Sorry, I should have mentioned this is for steel wire strands 35x7's etc not the synthetics and polymers in winding and hoisting applications.
 
Shorion:
You would probably do well to talk with some of the engineering people at your wire rope suppliers, or people looking for your business. Don’t settle for the b.s. you get from the sales guys, get with their real engineering people. You can get elastic stretching from loading, wire by wire; and you will certainly get mechanical/relaxation stretching as the wires in the cable settle/adjust into a tighter bundle. Off hand, I’m not real sure about much creep if the wire rope is not stressed to a very high level continuously, or working at a very high temp. And, you probably shouldn’t be working the wire rope at those stress or temp. levels. Those wire rope engineers should have some info. or knowledge on this. You will extend the life and load cap’y. more effectively by running your wire rope over larger dia. sheaves, thus reducing bending stresses.
 
Excellent, Thanks Dhengr, this was exactly the path it looks like I'm going down.

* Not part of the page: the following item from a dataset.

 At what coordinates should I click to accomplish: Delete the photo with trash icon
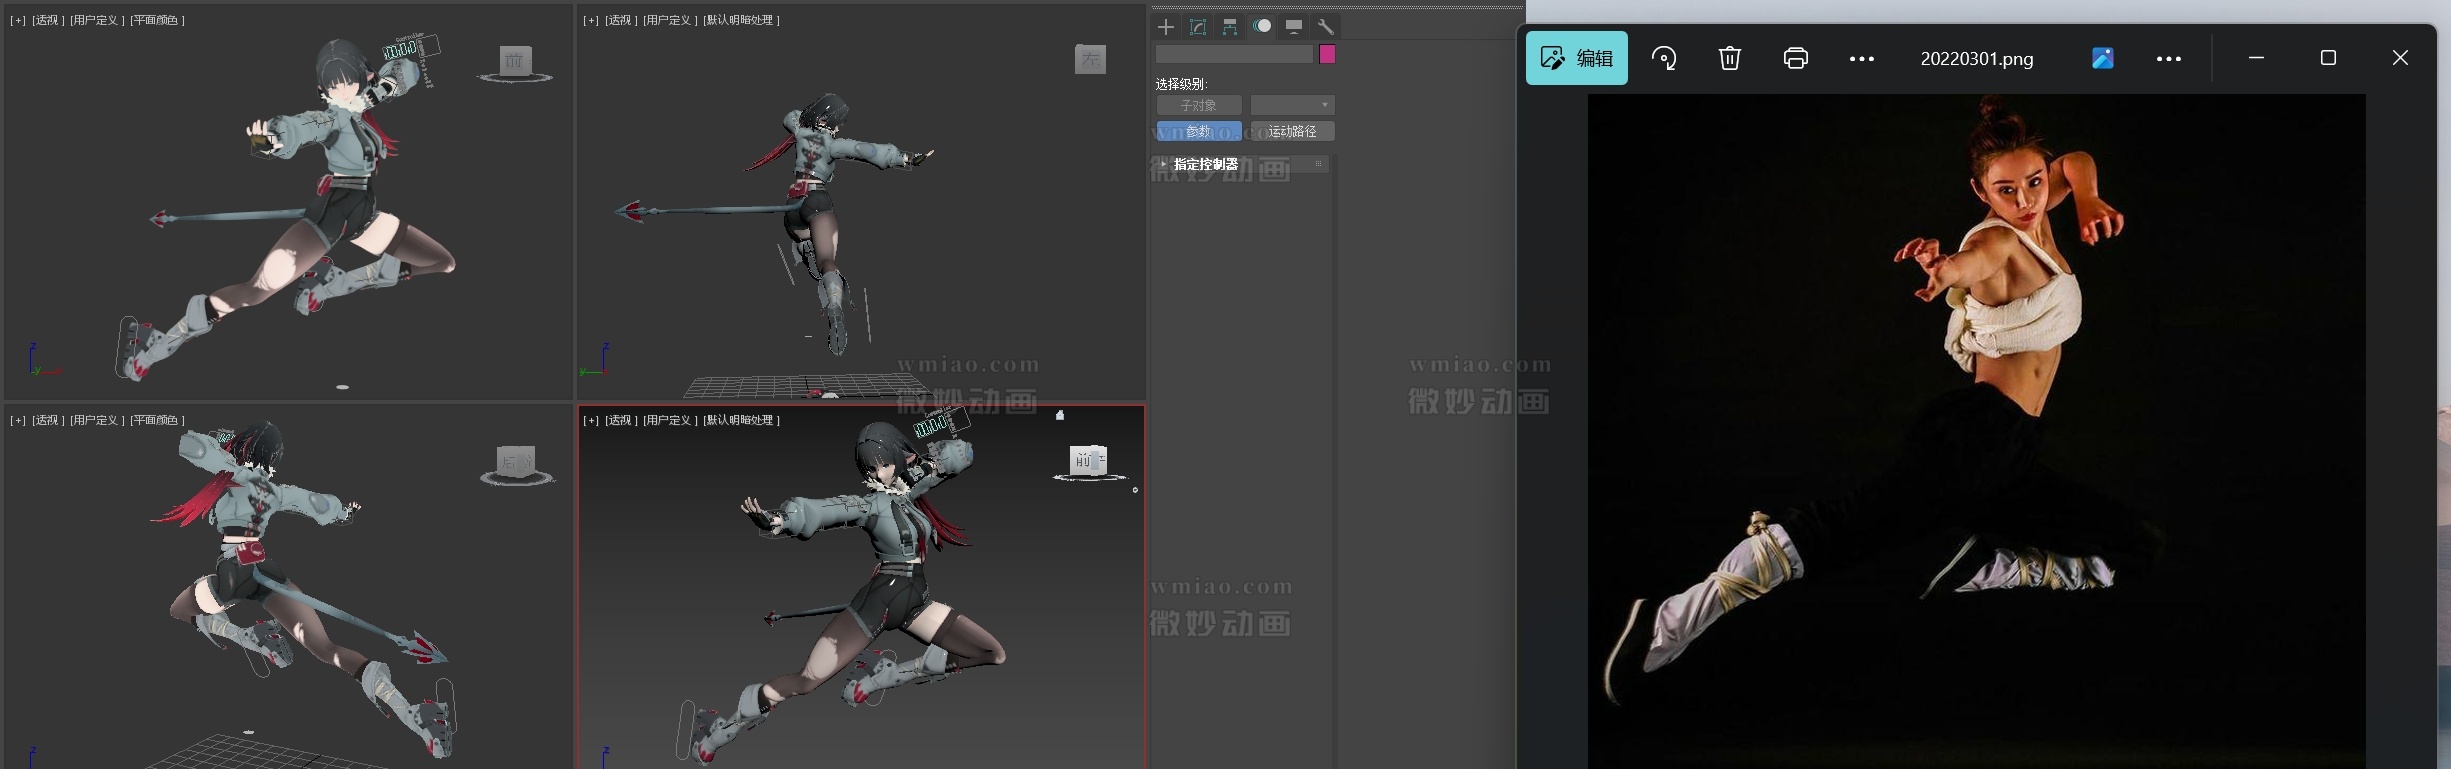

The bedding down was less than the manufactures limits in their guides but I'm trying to contact their engineers now. Just to be safe.



Regards
 
You should probably also get intimately familiar with the local regulatory requirements regarding testing of such ropes. You may well find that you have no choice but to change the ropes out say every two years, or even sooner if testing at say six months intervals shows deterioration beyond a certain well defined limit.